Of the various petitions on global warming circulated for signatures by scientists, the one by the Petition Project, a group of physicists and physical chemists based in La Jolla, Calif., has by far the most signatures—more than 31,000 (more than 9,000 with a Ph.D.). It was most recently published in 2009, and most signers were added or reaffirmed since 2007. The petition states that "there is no convincing scientific evidence that human release of . . . carbon dioxide, methane, or other greenhouse gases is causing or will, in the foreseeable future, cause catastrophic heating of the Earth's atmosphere and disruption of the Earth's climate."

We could go on, but the larger point is plain. There is no basis for the claim that 97% of scientists believe that man-made climate change is a dangerous problem.”

Mr. Bast is president of the Heartland Institute. Dr. Spencer is a principal research scientist for the University of Alabama in Huntsville and the U.S. Science Team Leader for the Advanced Microwave Scanning Radiometer on NASA's Aqua satellite.

Yesterday there was an ominous quiet here as ‘Catastrophic Fire Conditions’ prevail. The T.V. news shows ‘Walls of flame’ towering over trees as they’re consumed, embers blown thirty kilometres to start spot fires elsewhere and, of course, there’s very little water – many towns are now so depleted that drinking water needs to be trucked in. Houses burn, people die. Who would not find this sobering.

It’s not a time for fury to be expressed for dissenting views on climate change.

There’s a real issue to do with ‘world views’, the largely unspoken understanding that we all have as to why things are the way they are. My education and yours probably included an idea, a concept called Uniformitarianism – what a mouthful! – and this is expressed as:

‘The theory that all geologic phenomena may be explained as the result of existing forces having operated uniformly from the origin of the earth to the present time.’ … or ‘it’s always been like this.’

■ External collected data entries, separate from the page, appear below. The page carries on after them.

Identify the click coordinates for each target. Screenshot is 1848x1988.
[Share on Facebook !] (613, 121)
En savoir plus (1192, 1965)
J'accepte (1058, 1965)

There’s no evidence for this idea which gained popularity in the years prior to Darwin’s work and which appeared to back up Darwin’s needed evolutionary aeons of time but it’s just a cozy concept whereas Catastrophism is not.


The evidence is there in both folklore and geology to show that the ‘heavens moved’, Mars and Venus battled in the skies and that our ancestors witnessed these events which now come down to us as myth and legend and within the puzzling, enigmatic stick figures hand painted on cave walls. Not so enigmatic if planetary bodies carry electrical charge.


There’s a world described by Velikovsky in both ‘Worlds in Collision’ and ‘Earth in Upheaval’ which is unfamiliar, which isn’t taught in schools. It’s not cozy and Climate Change in terms of shock and awe permeate the pages.


None of this makes me a climate change denier – it’s a label which contains no nuance.